**Directive:** Please set out the data below as a JSON list of strings, one string per line, with blank lines left out.
-------
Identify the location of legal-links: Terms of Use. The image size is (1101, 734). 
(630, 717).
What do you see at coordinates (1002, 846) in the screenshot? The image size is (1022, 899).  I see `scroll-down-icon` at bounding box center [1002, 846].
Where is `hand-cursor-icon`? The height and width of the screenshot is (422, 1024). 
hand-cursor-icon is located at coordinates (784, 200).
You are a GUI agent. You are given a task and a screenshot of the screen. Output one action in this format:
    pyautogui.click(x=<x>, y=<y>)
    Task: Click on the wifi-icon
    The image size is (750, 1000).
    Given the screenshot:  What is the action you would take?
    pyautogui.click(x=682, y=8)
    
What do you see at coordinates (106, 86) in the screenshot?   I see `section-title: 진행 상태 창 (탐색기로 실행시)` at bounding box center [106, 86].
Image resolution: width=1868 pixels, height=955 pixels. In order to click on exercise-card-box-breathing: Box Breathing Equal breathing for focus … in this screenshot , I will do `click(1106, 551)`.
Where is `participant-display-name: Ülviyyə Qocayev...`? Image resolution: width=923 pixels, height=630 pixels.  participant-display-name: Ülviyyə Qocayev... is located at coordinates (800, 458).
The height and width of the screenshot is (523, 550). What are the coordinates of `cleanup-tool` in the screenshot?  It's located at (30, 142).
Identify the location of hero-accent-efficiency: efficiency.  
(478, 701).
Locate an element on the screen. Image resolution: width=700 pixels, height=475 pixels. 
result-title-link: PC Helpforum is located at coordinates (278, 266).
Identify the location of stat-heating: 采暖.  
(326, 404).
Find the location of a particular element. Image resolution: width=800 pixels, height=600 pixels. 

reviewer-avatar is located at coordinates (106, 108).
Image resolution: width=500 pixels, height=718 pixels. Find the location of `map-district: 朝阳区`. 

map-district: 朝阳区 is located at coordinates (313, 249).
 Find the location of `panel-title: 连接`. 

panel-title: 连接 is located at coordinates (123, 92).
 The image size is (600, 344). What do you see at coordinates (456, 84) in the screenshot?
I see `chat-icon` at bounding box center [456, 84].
-------
**Solution to the problem:**
[
  "Identify the location of legal-links: Terms of Use. The image size is (1101, 734). ",
  "(630, 717).",
  "What do you see at coordinates (1002, 846) in the screenshot? The image size is (1022, 899).  I see `scroll-down-icon` at bounding box center [1002, 846].",
  "Where is `hand-cursor-icon`? The height and width of the screenshot is (422, 1024). ",
  "hand-cursor-icon is located at coordinates (784, 200).",
  "You are a GUI agent. You are given a task and a screenshot of the screen. Output one action in this format:",
  "    pyautogui.click(x=<x>, y=<y>)",
  "    Task: Click on the wifi-icon",
  "    The image size is (750, 1000).",
  "    Given the screenshot:  What is the action you would take?",
  "    pyautogui.click(x=682, y=8)",
  "What do you see at coordinates (106, 86) in the screenshot?   I see `section-title: 진행 상태 창 (탐색기로 실행시)` at bounding box center [106, 86].",
  "Image resolution: width=1868 pixels, height=955 pixels. In order to click on exercise-card-box-breathing: Box Breathing Equal breathing for focus … in this screenshot , I will do `click(1106, 551)`.",
  "Where is `participant-display-name: Ülviyyə Qocayev...`? Image resolution: width=923 pixels, height=630 pixels.  participant-display-name: Ülviyyə Qocayev... is located at coordinates (800, 458).",
  "The height and width of the screenshot is (523, 550). What are the coordinates of `cleanup-tool` in the screenshot?  It's located at (30, 142).",
  "Identify the location of hero-accent-efficiency: efficiency.  ",
  "(478, 701).",
  "Locate an element on the screen. Image resolution: width=700 pixels, height=475 pixels. ",
  "result-title-link: PC Helpforum is located at coordinates (278, 266).",
  "Identify the location of stat-heating: 采暖.  ",
  "(326, 404).",
  "Find the location of a particular element. Image resolution: width=800 pixels, height=600 pixels. ",
  "reviewer-avatar is located at coordinates (106, 108).",
  "Image resolution: width=500 pixels, height=718 pixels. Find the location of `map-district: 朝阳区`. ",
  "map-district: 朝阳区 is located at coordinates (313, 249).",
  " Find the location of `panel-title: 连接`. ",
  "panel-title: 连接 is located at coordinates (123, 92).",
  " The image size is (600, 344). What do you see at coordinates (456, 84) in the screenshot?",
  "I see `chat-icon` at bounding box center [456, 84]."
]